Task instructions
All lines from the one containing "The image size is (1258, 680)." through the last line of the listing below are to be copied exactly. Exclude the pictures.
*** Block opens ***
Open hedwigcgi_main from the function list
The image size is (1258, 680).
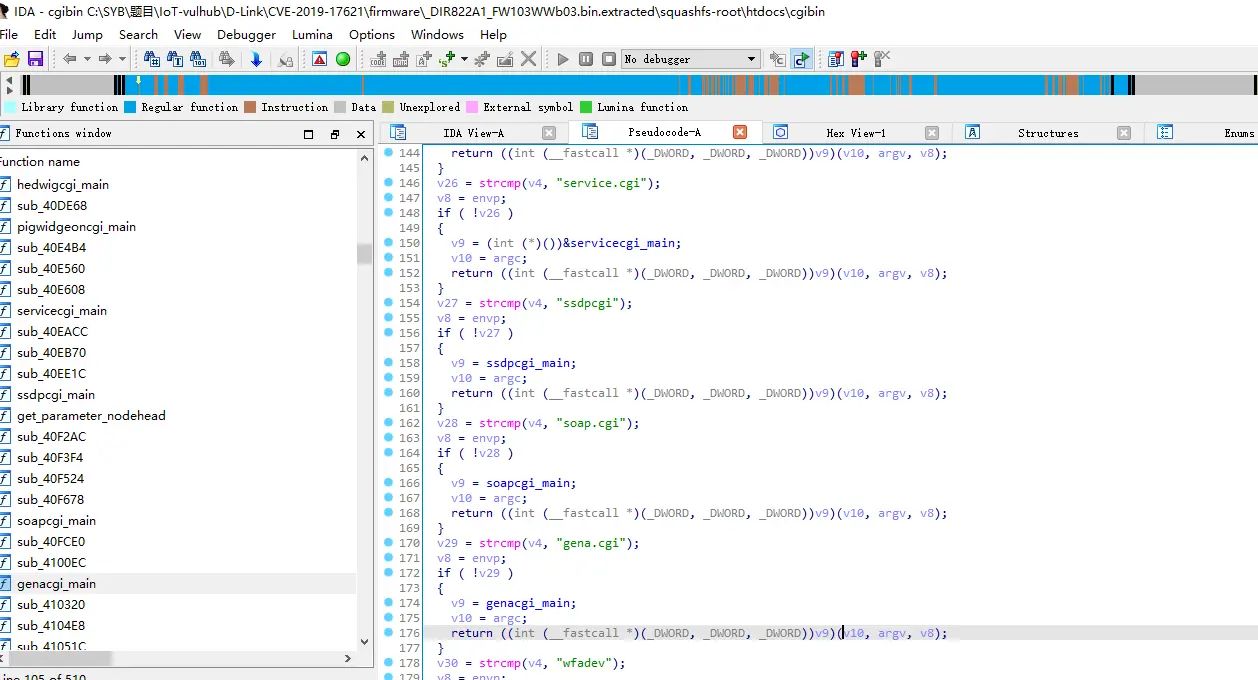(x=63, y=184)
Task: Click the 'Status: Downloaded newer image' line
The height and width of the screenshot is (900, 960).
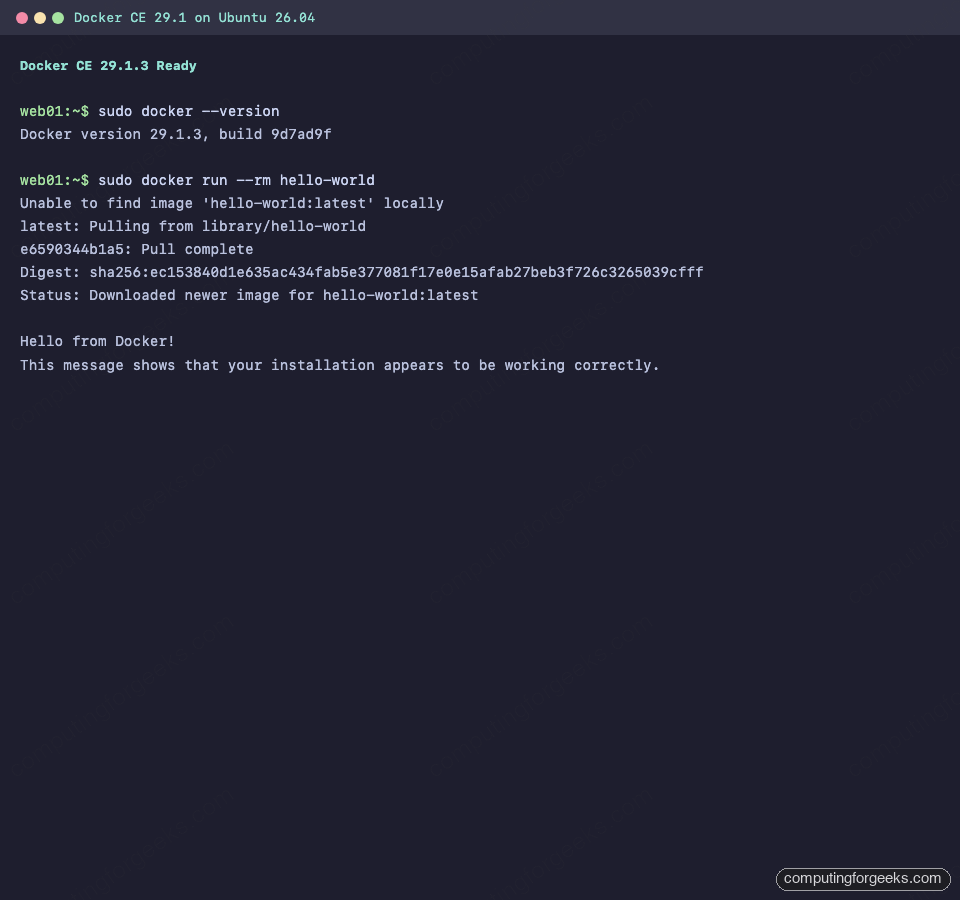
*** Block closes ***
Solution for this problem
The image size is (1258, 680).
(x=63, y=184)
Task: Click the 'Status: Downloaded newer image' line
The height and width of the screenshot is (900, 960).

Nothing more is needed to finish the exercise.